Tour à tour professeure d’enseignement ménager, chroniqueuse pour La Liberté, elle crée aussi le premier service de consultation conjugale du canton. «C’est dans mon ADN, j’ai toujours eu besoin d’entreprendre, d’être ouverte aux autres et j’ai la santé», explique-t-elle. Elle ne fait d’ailleurs que passer quelques semaines au home, le temps des vacances de son aide-soignante.

Un peu plus loin, Hélène Moret découvre pour la première fois sa «salle de classe», sous l’œil attentif des animatrices. L’institutrice de 103 ans s’amuse: «Je n’ai exercé que deux ans. De mon temps, il fallait ensuite se marier pour ne pas rester vieille fille.» Elle ne tarde toutefois pas à remarquer l’absence d’une pièce maîtresse du mobilier. Où est passé son plumier en bois? «On y mettait tout dedans», confie-t-elle. Surprise mais satisfaite de l’aménagement, elle déclare: «Le travail réalisé est incroyable. Je ne m’y attendais pas du tout.»

Exposer un récit

A l’origine du projet, les six membres de l’équipe d’animation n’avaient d’abord pas imaginé recréer l’univers professionnel des personnes interviewées. «L’idée de départ était simplement de récolter des récits de vie autour du métier», affirme Jennifer Beeli Guhl, responsable animation. Après avoir fait passer une annonce dans le journal de l’institution, 17 résidents sur 105 signalent leur intérêt.
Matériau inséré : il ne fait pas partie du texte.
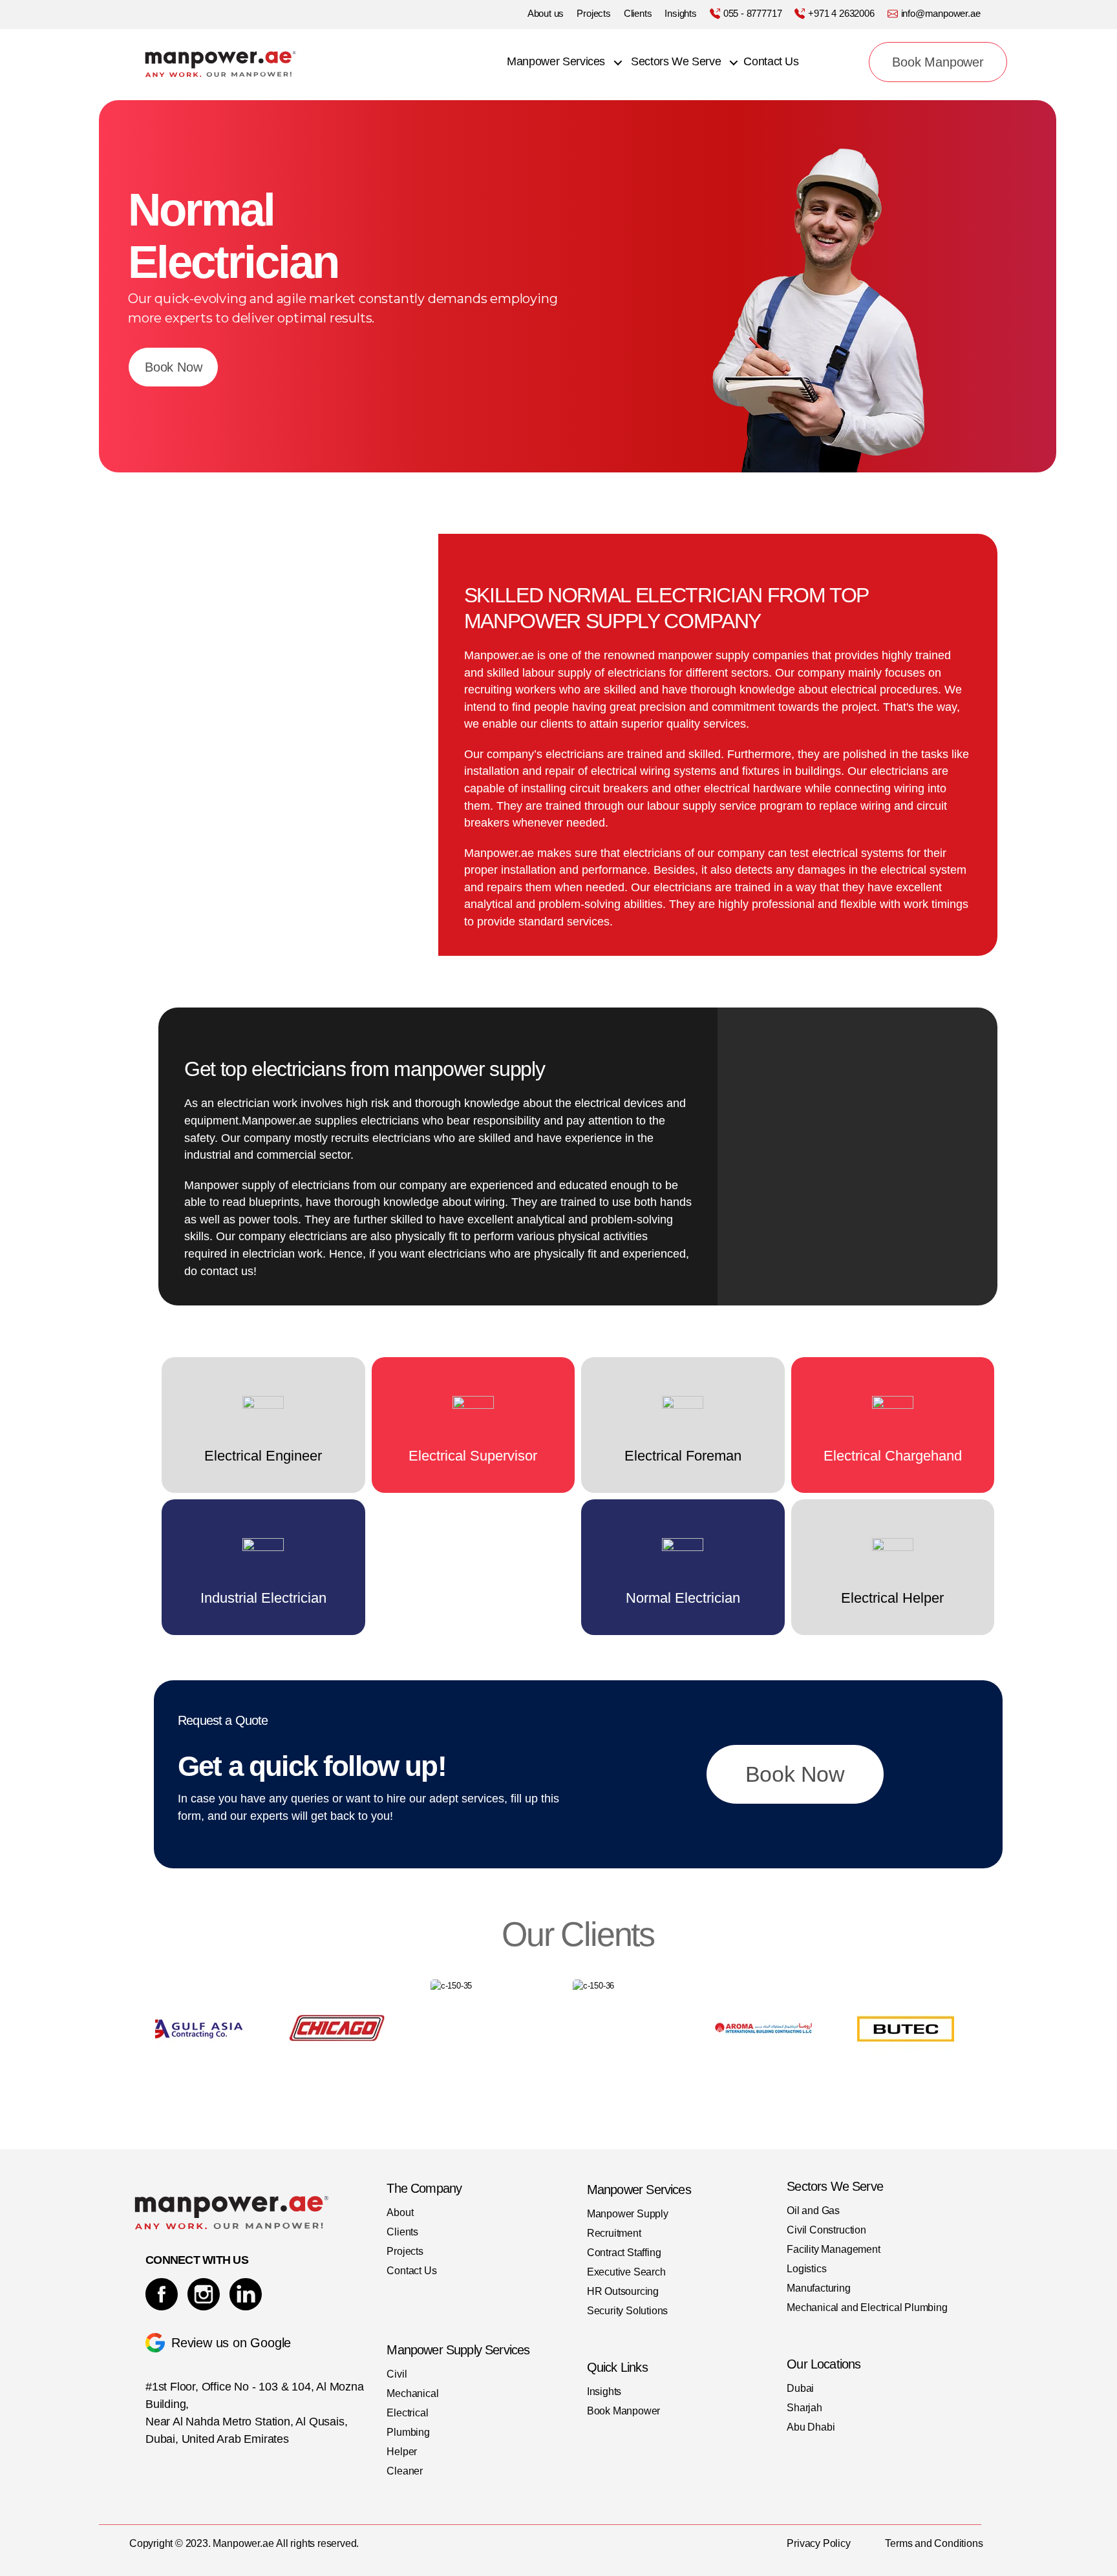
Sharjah (804, 2407)
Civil (397, 2374)
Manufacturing (818, 2288)
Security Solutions (627, 2310)
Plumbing (408, 2432)
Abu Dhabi (811, 2427)
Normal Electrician (683, 1598)
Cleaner (405, 2470)
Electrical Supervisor (473, 1456)
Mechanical (412, 2393)
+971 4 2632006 (841, 13)
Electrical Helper (892, 1598)
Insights (680, 13)
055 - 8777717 (752, 13)
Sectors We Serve (676, 61)
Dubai (800, 2388)
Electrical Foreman (682, 1456)
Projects (593, 13)
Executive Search (626, 2271)
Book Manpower (937, 62)
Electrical (407, 2412)
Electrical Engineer (263, 1456)
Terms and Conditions (934, 2543)
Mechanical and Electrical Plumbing (867, 2307)
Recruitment (614, 2233)
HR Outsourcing (623, 2291)
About (400, 2212)
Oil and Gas (813, 2210)
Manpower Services (556, 61)
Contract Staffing (624, 2252)
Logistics (806, 2268)
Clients (638, 13)
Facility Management (833, 2249)
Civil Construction (826, 2229)
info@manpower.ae (941, 13)
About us (545, 13)
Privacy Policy (818, 2543)
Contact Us (770, 61)
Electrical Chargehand (893, 1456)
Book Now (173, 367)
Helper (402, 2451)
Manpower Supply (627, 2213)
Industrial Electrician (263, 1598)
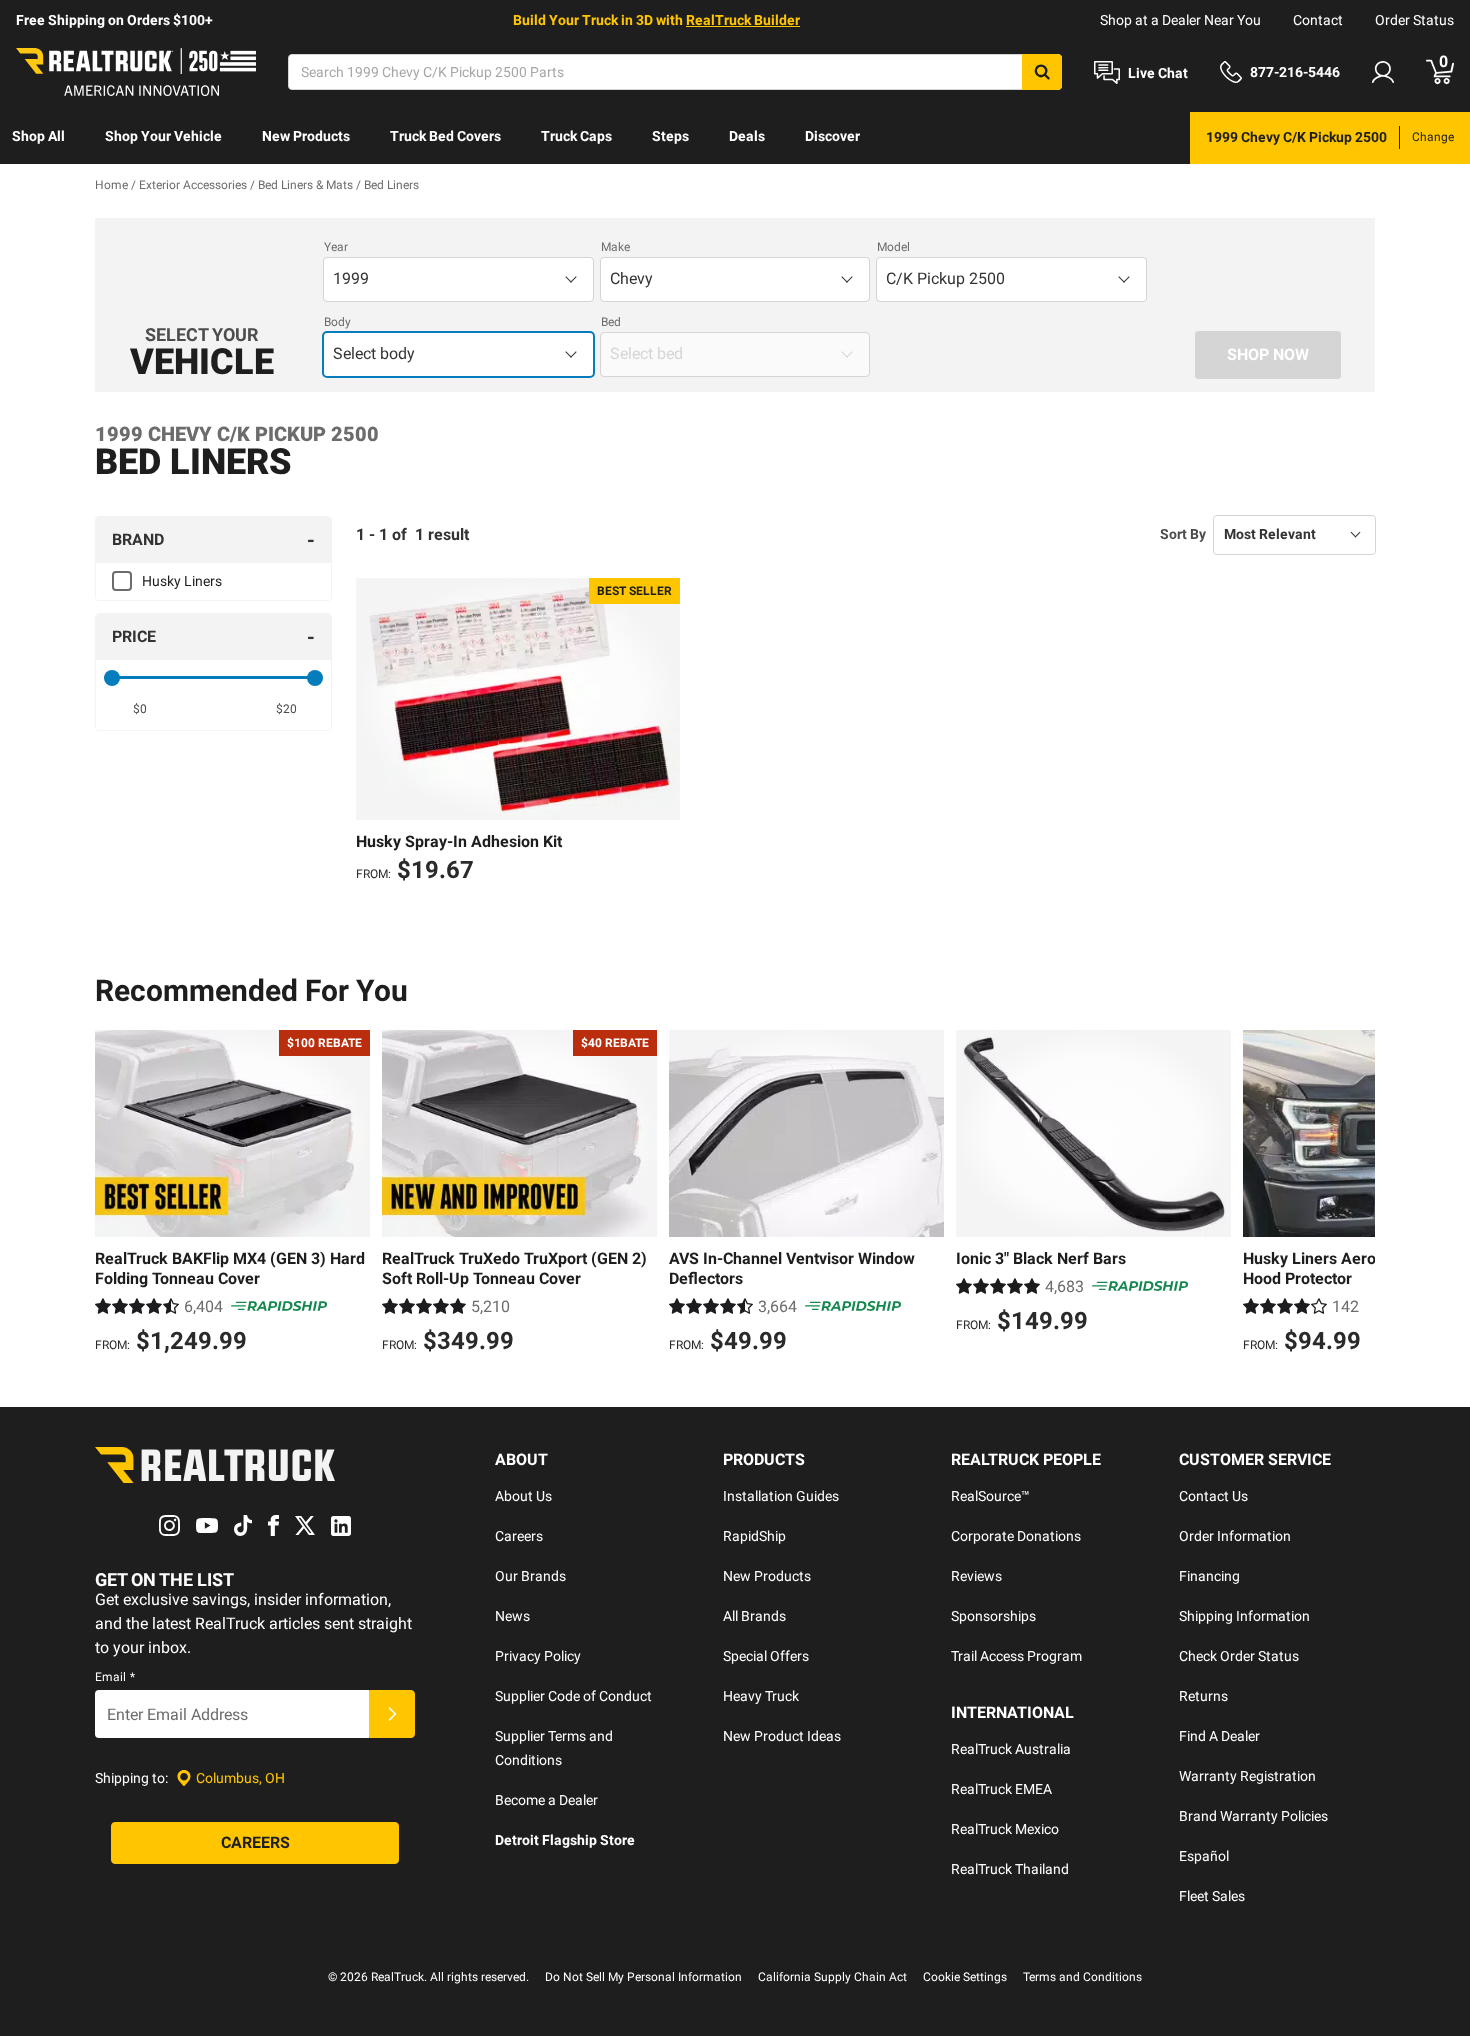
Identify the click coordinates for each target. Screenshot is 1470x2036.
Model (893, 247)
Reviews (976, 1576)
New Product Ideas (782, 1736)
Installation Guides (781, 1496)
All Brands (754, 1616)
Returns (1203, 1696)
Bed (611, 322)
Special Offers (766, 1656)
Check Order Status (1239, 1656)
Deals (747, 136)
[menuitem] (38, 138)
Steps (670, 136)
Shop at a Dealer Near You (1180, 20)
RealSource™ (990, 1496)
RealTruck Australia (1011, 1749)
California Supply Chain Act (832, 1977)
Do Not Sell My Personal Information (643, 1977)
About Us (523, 1496)
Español (1204, 1856)
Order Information (1235, 1536)
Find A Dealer (1219, 1736)
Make (615, 247)
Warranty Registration (1247, 1776)
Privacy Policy (538, 1656)
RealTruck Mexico (1005, 1829)
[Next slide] (1355, 1195)
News (512, 1616)
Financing (1209, 1576)
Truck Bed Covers (445, 136)
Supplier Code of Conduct (573, 1696)
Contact (1318, 20)
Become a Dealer (546, 1800)
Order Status (1414, 20)
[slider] (112, 678)
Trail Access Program (1016, 1656)
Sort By (1183, 534)
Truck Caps (576, 136)
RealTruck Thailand (1010, 1869)
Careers (519, 1536)
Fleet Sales (1212, 1896)
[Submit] (392, 1714)
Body (337, 322)
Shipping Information (1244, 1616)
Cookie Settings (965, 1977)
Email (115, 1677)
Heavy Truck (761, 1696)
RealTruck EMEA (1001, 1789)
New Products (306, 136)
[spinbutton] (140, 709)
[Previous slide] (115, 1195)
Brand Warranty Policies (1253, 1816)
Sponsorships (993, 1616)
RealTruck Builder (743, 20)
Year (336, 247)
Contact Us (1213, 1496)
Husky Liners (182, 581)
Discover (832, 136)
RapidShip (754, 1536)
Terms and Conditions (1082, 1977)
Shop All (38, 136)
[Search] (1042, 72)
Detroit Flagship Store (565, 1840)
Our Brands (530, 1576)
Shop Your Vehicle (163, 136)
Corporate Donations (1016, 1536)
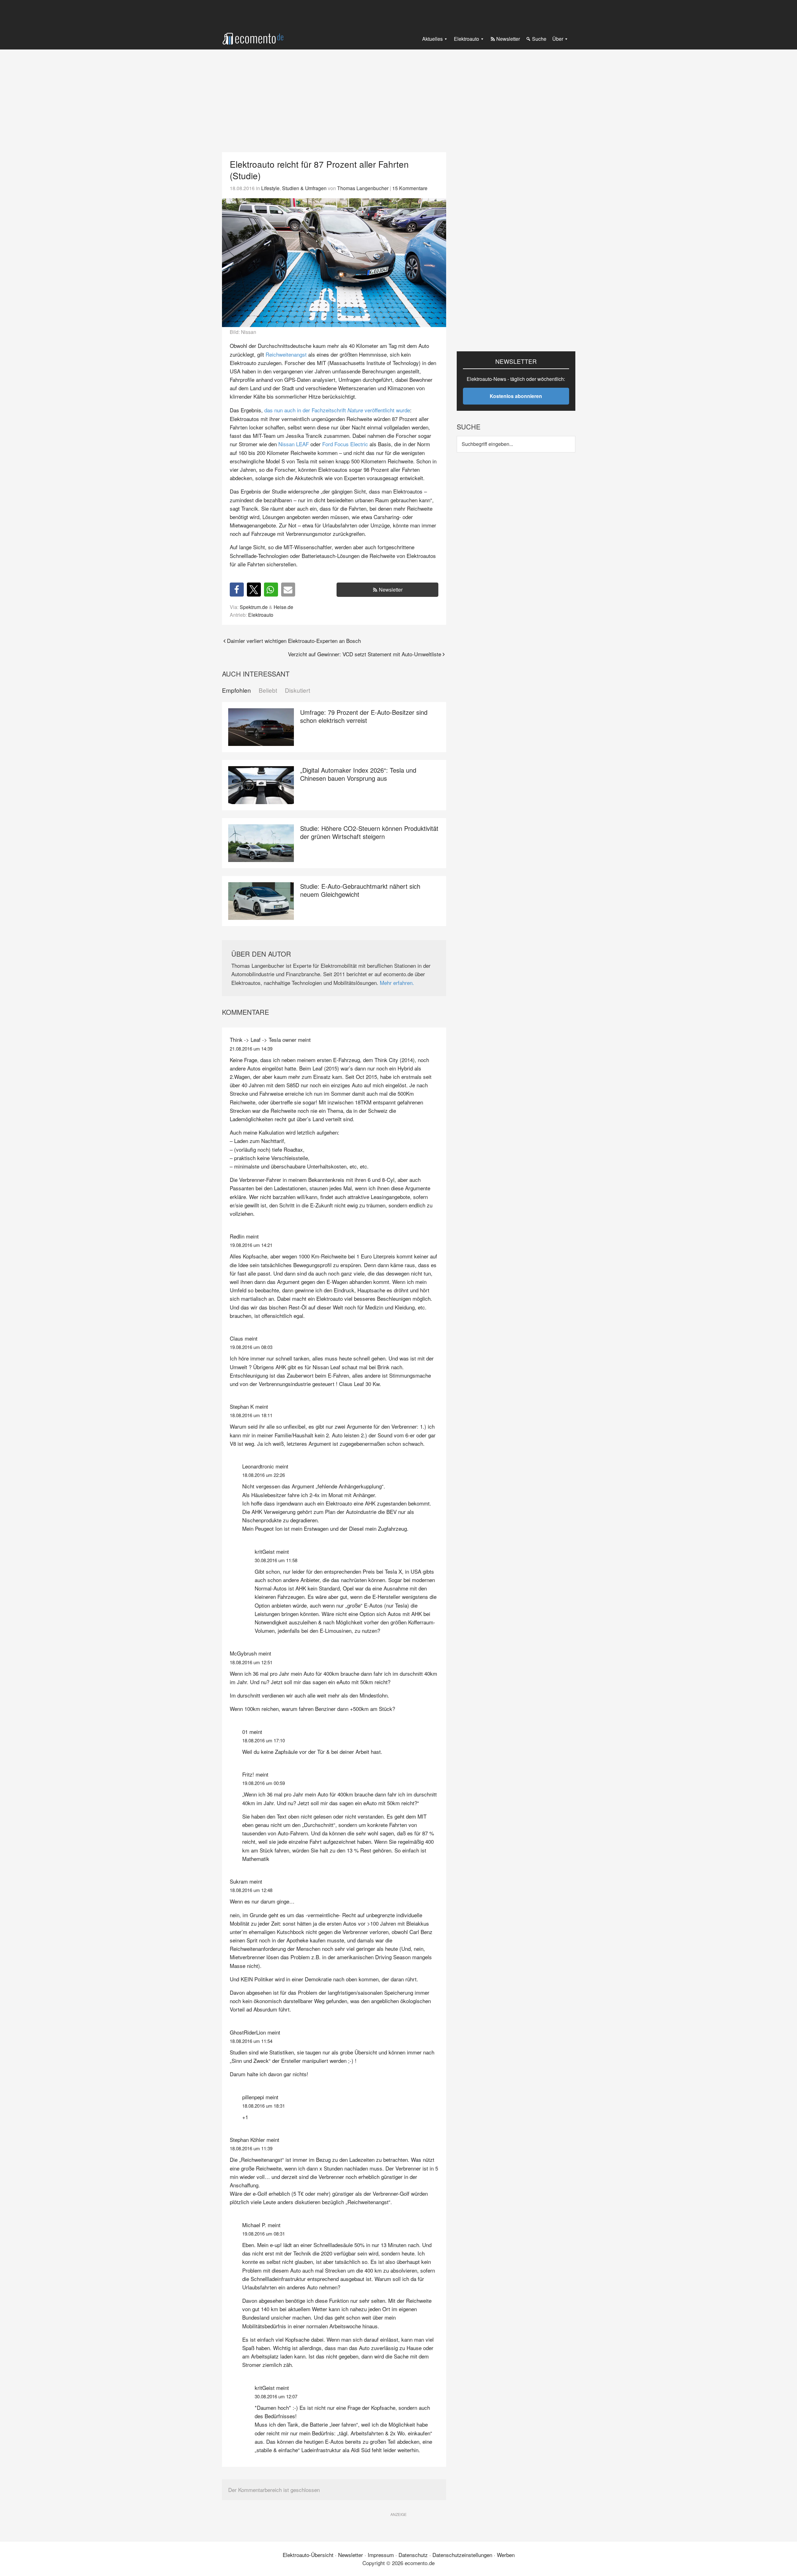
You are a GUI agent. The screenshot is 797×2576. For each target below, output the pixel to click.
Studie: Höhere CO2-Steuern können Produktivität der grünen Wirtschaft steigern (369, 832)
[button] (237, 590)
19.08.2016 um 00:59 (263, 1783)
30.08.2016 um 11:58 (276, 1560)
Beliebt (268, 690)
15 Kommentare (409, 188)
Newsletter (391, 589)
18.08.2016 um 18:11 (251, 1415)
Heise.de (283, 606)
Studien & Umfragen (304, 188)
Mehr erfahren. (397, 982)
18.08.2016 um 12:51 (251, 1662)
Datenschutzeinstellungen (462, 2555)
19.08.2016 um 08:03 (251, 1347)
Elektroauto (260, 614)
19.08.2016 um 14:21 (251, 1245)
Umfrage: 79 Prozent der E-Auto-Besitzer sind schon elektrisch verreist (363, 716)
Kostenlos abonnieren (516, 396)
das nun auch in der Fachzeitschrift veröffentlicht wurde (337, 410)
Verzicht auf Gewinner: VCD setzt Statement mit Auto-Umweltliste (364, 654)
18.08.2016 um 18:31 (263, 2105)
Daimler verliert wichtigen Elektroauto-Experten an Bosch (294, 640)
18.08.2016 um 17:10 (263, 1740)
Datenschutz (413, 2555)
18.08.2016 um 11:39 (251, 2148)
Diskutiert (297, 690)
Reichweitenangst (286, 354)
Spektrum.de (254, 606)
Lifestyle (270, 188)
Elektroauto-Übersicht (308, 2555)
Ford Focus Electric (345, 444)
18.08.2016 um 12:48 (251, 1890)
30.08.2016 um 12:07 (276, 2396)
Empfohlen (236, 690)
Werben (506, 2555)
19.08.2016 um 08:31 (263, 2233)
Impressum (381, 2555)
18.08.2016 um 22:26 (263, 1475)
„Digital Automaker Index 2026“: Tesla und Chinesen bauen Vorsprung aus (358, 774)
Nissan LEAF (293, 444)
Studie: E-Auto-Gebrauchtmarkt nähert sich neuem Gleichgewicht (360, 890)
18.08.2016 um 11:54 (251, 2041)
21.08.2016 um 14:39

Les premiers entretiens débutent fin mars et rapidement l’équipe réfléchit à valoriser la démarche. Mises bout à bout, les idées prennent forme jusqu’à cette scénographie grandeur nature. «Tout le monde a aidé pour le mobilier. En cas de doutes, les aînés étaient là pour nous aiguiller», détaille la responsable.

Monté en deux jours, le résultat comprend en plus de la mise en scène un panneau résumant la profession, accompagné d’un portrait de la personne concernée. «Nous avons monté ce projet pour les résidents, c’était important que tous puissent en voir l’aboutissement», se réjouit Jennifer Beeli Guhl.

Accessible gratuitement au public, l’exposition se visite les après-midi jusqu’au 19 octobre. «Si cela leur fait plaisir, certains participants seront là pour accueillir les visiteurs», conclut l’animatrice.